Inspiration From the Wild Side
Another route to understand how p53 balances cell growth with cell survival is to look beyond humans for answers. Comparative oncology investigates the reasons behind cancer susceptibility and resistance in animals to help answer questions about how human cancers may form and to potentially offer therapeutic solutions.65,66 When exploring cancer resistance and p53, one animal that captured the interest of many scientists, including Joshua Schiffman, a pediatric oncologist at the University of Utah, was the elephant. Despite some species of elephants living as long as humans, and the animals outweighing the average person by a couple orders of magnitude, these creatures have remarkably low cancer rates.67 The answer could in part be due to p53.
Elephants have twenty copies of p53, thus in a single cell, they have 40 p53 alleles.68 Although many of these are retrogenes that don’t give rise to functional proteins, at least some of these transcripts seem to provide other procellular growth control effects independent of p53’s normal transcriptional role, such as alternative binding affinity to MDM2.69 Schiffman’s group showed that elephant p53 tolerates DNA damage less than the human version, with the elephant protein triggering apoptosis preferentially over cell cycle arrest.
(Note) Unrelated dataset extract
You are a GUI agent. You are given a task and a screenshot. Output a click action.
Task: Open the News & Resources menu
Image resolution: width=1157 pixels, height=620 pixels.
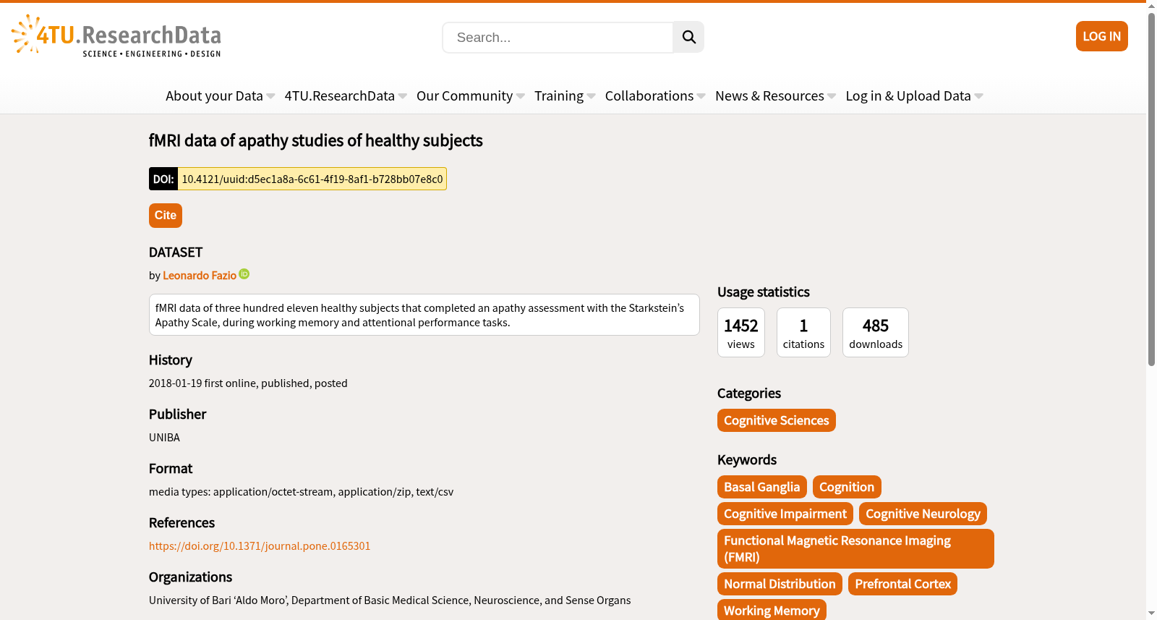point(775,96)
However, the biggest question remained whether this had any potential as a future therapeutic for cancer in humans. To begin to answer this question, Schiffman and his team collaborated with their local zoo, Hogle Zoo, and animal conservatories to obtain blood and tissue samples from these animals during routine procedures. Once they had elephant cell lines in their incubator, they replaced the human p53 in a cancer cell line with that of elephant p53 and its retrogenes.70 “Whatever type of cancer we tested, when we inserted elephant p53 and it was overexpressed, these cancer cells shattered,” Schiffman said.
Schiffman’s team also studies cancer resistance and p53 function from many other animal species through their collaboration with zoos and wildlife preserves. “We really decided to focus on how nature, over hundreds of millions of years of evolution, decided to control this master regulator of cancer,” Schiffman said.
Joshua Schiffman’s team studies the function of p53 in elephants because of the animal’s incredibly low incidence of cancer.
Top, Lisa Abegglen; Bottom, University of Utah Health
Schiffman cofounded and currently serves as the chief executive officer for the biotechnology company Peel Therapeutics, which incorporates evolutionary biology in their search for treatments. While he acknowledged that these results were far from clinical trials, Schiffman and his group are optimistic about the potential this finding has in treating patients with p53 mutations and cancer.
“The next step is really to identify the mechanisms of cancer defense across species and then validate those,” said Lisa Abegglen, a comparative cell biologist in Schiffman’s lab. These findings may help scientists better understand the unique functions of human p53 isoforms and identify new potential therapeutic ideas, such as restoring p53 function with the help of small molecules, or even targeting specific downstream proteins of p53 to activate cell death pathways. However, Abegglen noted that some of these mechanisms may be independent of p53. “Throughout evolution, p53 has evolved enhanced function. And if we can understand how that happened, and what changes in p53 can confer enhanced function, then we can potentially develop a better version of p53 to treat human cancers,” said Abegglen.